7 Haziran Seçimleri yenileniyor. Yeniden bir seçim sürecine girerken, artık Kürt halkı olarak seçim sloganımızı değiştirmemiz gerektiğine inanıyorum.
Biz Kürtlerin duygusallıktan ziyade, politik davranışlar ve diplomatik bir dil kullanmamız gerekmektedir.
Bizler gerçekten bu coğrafyada Kürt olarak millet olmak ve kendimizi yönetmek istiyorsak özerk ve öz yönetime barış ve kan dökmeden bunu gerçekleştirmemiz lazım.
Yaklaşık 40 yıla yakın bir zamandan bu yana yoğun çatışmalı ortamda ne Kürt gerillaları ve gençleri bitti, ne de Türk askerleri azaldı ve geri kaldı…
Bu yüzden bu çatışmalı ortamın yerini barış, anlaşma ve konuşma kültürüne dönüşmesi lazım.
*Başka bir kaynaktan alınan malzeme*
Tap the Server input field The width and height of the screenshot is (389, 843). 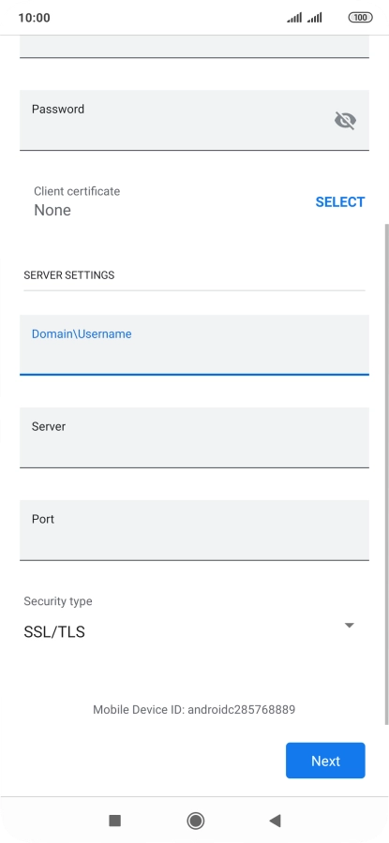pyautogui.click(x=194, y=437)
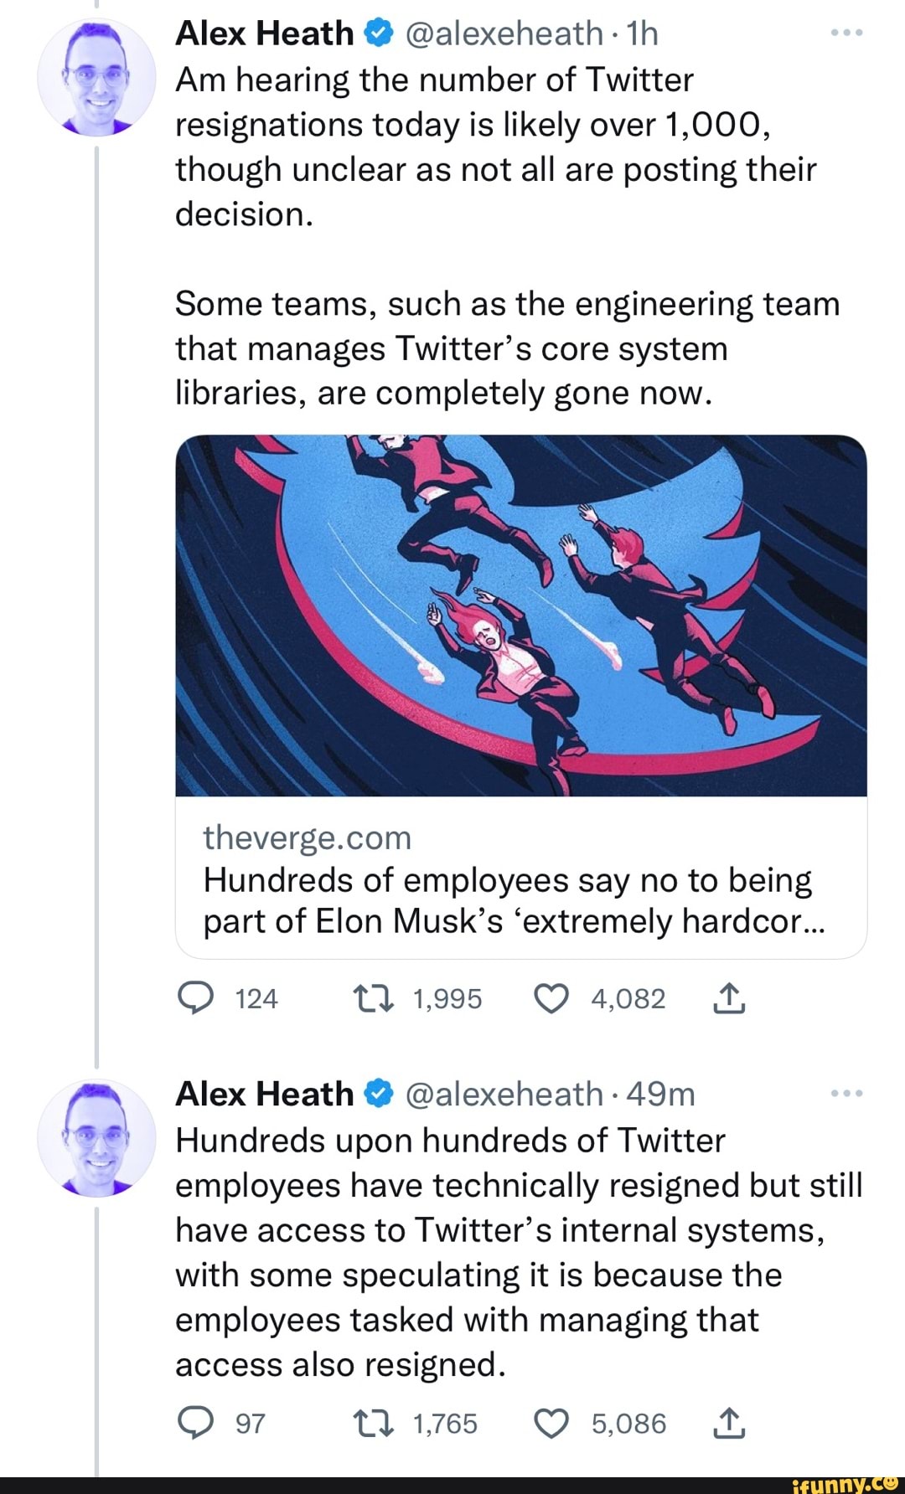This screenshot has height=1494, width=905.
Task: Click verified badge on first tweet
Action: [x=379, y=33]
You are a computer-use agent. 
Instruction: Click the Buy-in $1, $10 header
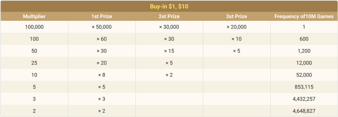(x=169, y=7)
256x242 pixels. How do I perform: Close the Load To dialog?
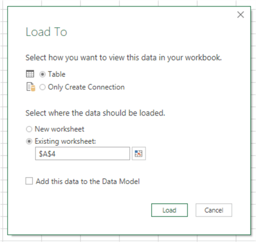coord(241,15)
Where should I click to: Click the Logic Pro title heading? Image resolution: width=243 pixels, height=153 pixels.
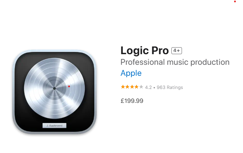(144, 51)
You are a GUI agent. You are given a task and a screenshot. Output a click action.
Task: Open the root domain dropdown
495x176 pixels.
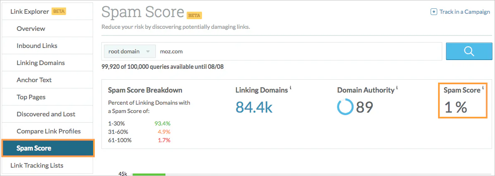point(129,52)
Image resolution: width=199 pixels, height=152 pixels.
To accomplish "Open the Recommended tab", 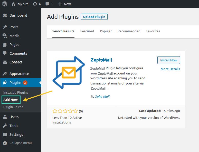I will [x=129, y=31].
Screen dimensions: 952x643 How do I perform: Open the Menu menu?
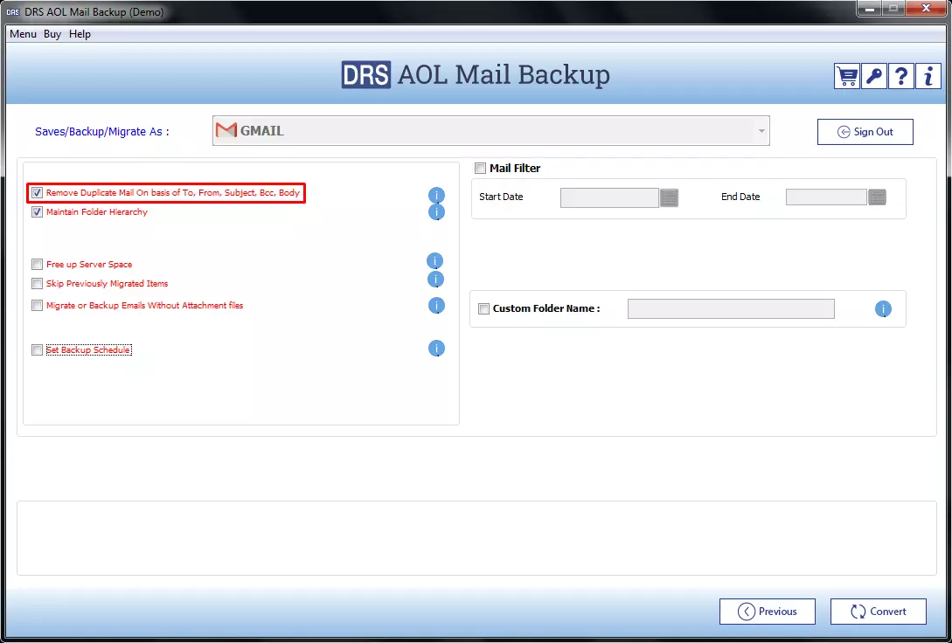(23, 34)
Madem barış ve çözüm süreci, Cumhurbaşkanı Erdoğan ile HDP ve Kürt siyasetçiler arasında sürmekteydi, bunun devamı için karşılıklı güven şarttır.
Kürtlerin Erdoğan ve onun ekibine güvenmekten başka çaresi yok. Masa başına otururken, masa üstünde bir birine ellerini uzatanların, masa altında bir birine tekme atmaları, tamamen yanlış olur.
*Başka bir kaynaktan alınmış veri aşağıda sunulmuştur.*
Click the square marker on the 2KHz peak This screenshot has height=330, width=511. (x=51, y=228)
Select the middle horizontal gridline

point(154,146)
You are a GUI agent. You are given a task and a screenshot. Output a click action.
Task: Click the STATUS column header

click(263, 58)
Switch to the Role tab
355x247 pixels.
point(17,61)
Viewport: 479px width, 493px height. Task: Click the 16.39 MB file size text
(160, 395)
Bakın, 7 Haziran seçim süreci ve sonrasında beraber sürdürdükleri projeye rağmen en fazla bir biri ile uğraşanlar HDP siyasileri ile Cumhurbaşkanı oldu.
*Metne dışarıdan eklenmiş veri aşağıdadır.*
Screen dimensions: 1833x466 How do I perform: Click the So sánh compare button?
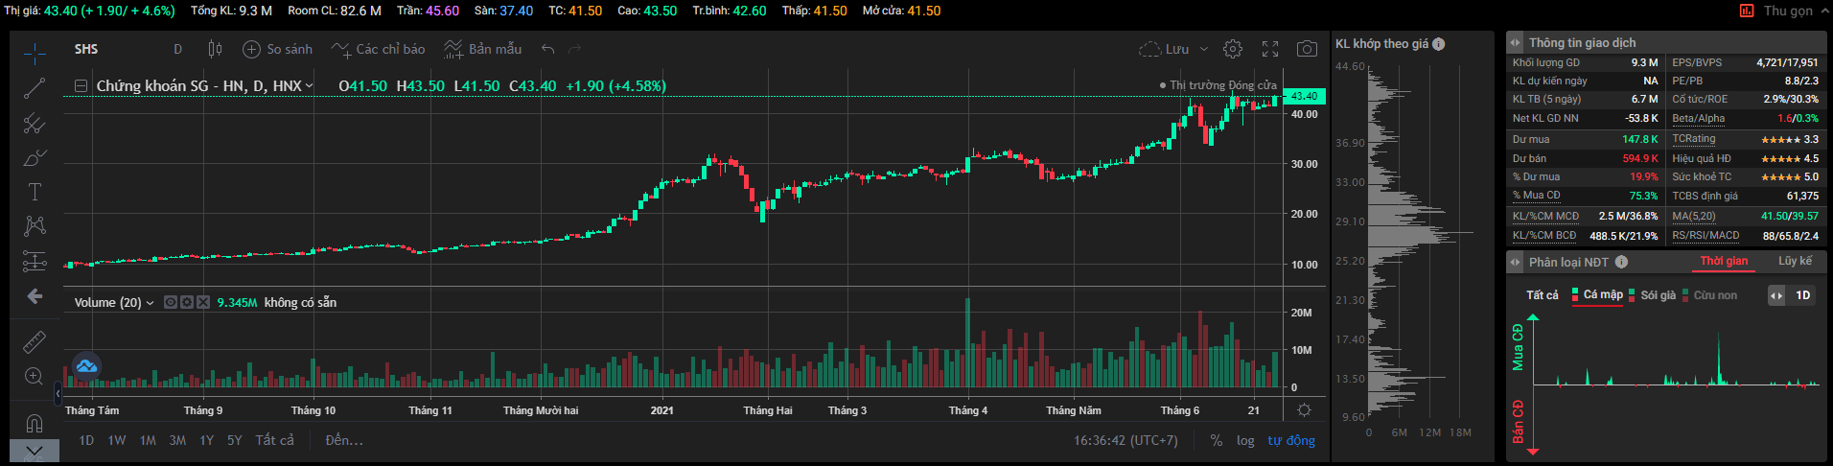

Bizler yani Kürtler “Seni Başkan Yaptırmayız” sloganı ile seçime girerken, seçim sonrası oy kaybına uğrayan, AKP siyasileri ise çözüm sürecini dondurucuya koyduklarını ve hatta “HDP çözüm sürecinin romanını yazsın” şeklinde tepkilerini dile getirmişlerdi.
Bunun tek çözümü yeniden diyalog ortamının açılması için küstürülen Erdoğan ve kızdırılan AKP siyasilerinin yeniden, barıştırılarak, sakinleştirilmeleri için, “Seni başkan yaptıracağız” politik sloganı ile yeni seçime hazırlanmak olmalıdır.
Bizler yüzde 13 ile dönmelerin, Lezbiyenlerin, Gaylerin ve her türlü marjinal şahısların oyunu alacağımıza ve sonunda çatışma ile savaş ortamı içinde kendimizi bulacağımıza, cumhurbaşkanımızı başkan yaptırarak, yüzde 10 baraja dahi razı olalım ve sıkıntı çıkarmayalım.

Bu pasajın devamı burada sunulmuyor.